## [Fragment źródłowy]
+-------+
Żyj. Kochaj kogoś tak, jak tego oczekuje. Pozwól mu odejść z godnością, gdy o to poprosi - nawet za cenę własnego cierpienia.

niedziela, 24 stycznia 2016

Rozstańmy się na rok/ Taylor Jenkins Reid

PRÓBA OGNIA

"To, że potrafisz bez kogoś żyć, nie znaczy, że chcesz."


Co się stanie, gdy niepotrafiące wytrzymać ze sobą małżeństwo z wieloletnim stażem, zamiast iść do sądu i się rozwodzić, postanawia rozstać się na rok i potem do siebie wrócić?

Czy taka próba - rozłąka - test - jakkolwiek by tego nie nazwać - ma jakikolwiek sens? Czego możemy w tym czasie dowiedzieć się o sobie, o życiu, o miłości?

Genialny styl, wartka akcja, kompendium życiowych mądrości włożonych w usta nietuzinkowych postaci (babcia Lois - cudeńko!) - składają się na wnikliwe studium związku i rozprawę usiłującą odpowiedzieć na męczące ludzkość pytanie - czym jest miłość?

piątek, 15 stycznia 2016

Cisza/ reż. Sławomir Pstrong

PUŚĆ MNIE WOLNO




Niezwykle trudno oceniać tutaj fabułę filmu, ponieważ jest to opowieść prawdziwa. Autentyczny dramat, który każdy rodzic-widz poczuje do szpiku kości i który - moim zdaniem - nadzwyczaj sugestywnie przekazała para głównych aktorów (Olszówka i Perchuć).

Warto jednak pochylić się nad tą historią, zastanowić nad nieuchronnością Losu, wolnością, jakiej pragną nasze dzieci, a którą tak ciężko nam - rodzicom - ofiarować. A jednak - w pewnym momencie trzeba puścić wolno i pozwolić żyć. Nie podciąć skrzydeł.

Za cenę wszystkiego.

wtorek, 12 stycznia 2016

Skazani na ból/ Agnieszka Lingas-Łoniewska

UCZUCIE PONAD WSZYSTKO?
+-------+
## [Zawartość zbioru danych]
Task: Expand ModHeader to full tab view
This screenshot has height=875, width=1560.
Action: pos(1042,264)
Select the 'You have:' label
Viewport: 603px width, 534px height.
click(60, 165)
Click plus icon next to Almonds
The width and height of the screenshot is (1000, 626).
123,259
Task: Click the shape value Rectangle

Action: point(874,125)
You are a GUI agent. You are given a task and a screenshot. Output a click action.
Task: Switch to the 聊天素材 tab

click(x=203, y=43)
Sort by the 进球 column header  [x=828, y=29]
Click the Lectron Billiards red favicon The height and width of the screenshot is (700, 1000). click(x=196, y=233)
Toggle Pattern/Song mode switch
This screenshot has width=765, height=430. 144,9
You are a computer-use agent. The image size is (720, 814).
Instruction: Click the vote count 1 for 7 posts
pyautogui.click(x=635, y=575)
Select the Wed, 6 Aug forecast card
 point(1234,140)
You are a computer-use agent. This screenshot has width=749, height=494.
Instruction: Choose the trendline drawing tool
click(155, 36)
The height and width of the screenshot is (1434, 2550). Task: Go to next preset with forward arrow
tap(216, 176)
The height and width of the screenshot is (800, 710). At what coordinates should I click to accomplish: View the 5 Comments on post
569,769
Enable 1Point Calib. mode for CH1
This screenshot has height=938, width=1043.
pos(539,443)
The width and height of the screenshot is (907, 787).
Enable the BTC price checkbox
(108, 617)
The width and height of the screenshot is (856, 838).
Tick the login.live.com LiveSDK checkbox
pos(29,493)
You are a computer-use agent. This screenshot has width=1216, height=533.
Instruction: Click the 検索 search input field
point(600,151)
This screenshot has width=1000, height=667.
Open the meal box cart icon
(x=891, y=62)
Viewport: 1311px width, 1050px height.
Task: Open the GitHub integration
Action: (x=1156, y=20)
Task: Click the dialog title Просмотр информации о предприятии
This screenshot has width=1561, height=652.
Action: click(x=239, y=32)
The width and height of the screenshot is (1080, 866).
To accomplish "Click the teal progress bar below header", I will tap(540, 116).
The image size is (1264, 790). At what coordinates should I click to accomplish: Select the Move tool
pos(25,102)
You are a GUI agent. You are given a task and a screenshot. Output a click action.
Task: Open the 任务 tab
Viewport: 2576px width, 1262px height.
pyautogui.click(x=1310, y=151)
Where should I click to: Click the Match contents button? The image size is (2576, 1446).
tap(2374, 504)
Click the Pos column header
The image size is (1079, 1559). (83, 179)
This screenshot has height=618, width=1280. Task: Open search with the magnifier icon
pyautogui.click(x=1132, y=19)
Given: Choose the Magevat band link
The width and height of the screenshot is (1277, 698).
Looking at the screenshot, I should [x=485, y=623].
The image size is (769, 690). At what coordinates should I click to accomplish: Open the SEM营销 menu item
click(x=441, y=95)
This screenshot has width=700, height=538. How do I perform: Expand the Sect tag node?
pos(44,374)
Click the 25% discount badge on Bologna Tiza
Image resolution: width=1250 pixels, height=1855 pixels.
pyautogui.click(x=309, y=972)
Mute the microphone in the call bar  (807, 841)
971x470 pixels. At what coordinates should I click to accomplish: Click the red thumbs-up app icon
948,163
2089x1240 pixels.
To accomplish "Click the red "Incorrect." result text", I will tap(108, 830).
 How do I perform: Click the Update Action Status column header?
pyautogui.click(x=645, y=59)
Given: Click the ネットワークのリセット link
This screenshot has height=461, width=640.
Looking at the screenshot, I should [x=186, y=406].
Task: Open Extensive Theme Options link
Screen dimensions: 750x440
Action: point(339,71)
+-------+
## [Wymagania]
1 - Którzy aktorzy według fragmentu źródłowego zagrali główną parę w filmie „Cisza”?
2 - Przepisz bez żadnych zmian wiersze rekordów od wiersza zawierającego „How do I perform: Click” do końca rekordów, z tym pierwszym wierszem włącznie.
Fragment źródłowy i rekordy nie są ze sobą powiązane.

## [Rozwiązania]
1 - Olszówka i Perchuć.

2 -
 How do I perform: Click the Update Action Status column header?
pyautogui.click(x=645, y=59)
Given: Click the ネットワークのリセット link
This screenshot has height=461, width=640.
Looking at the screenshot, I should [x=186, y=406].
Task: Open Extensive Theme Options link
Screen dimensions: 750x440
Action: point(339,71)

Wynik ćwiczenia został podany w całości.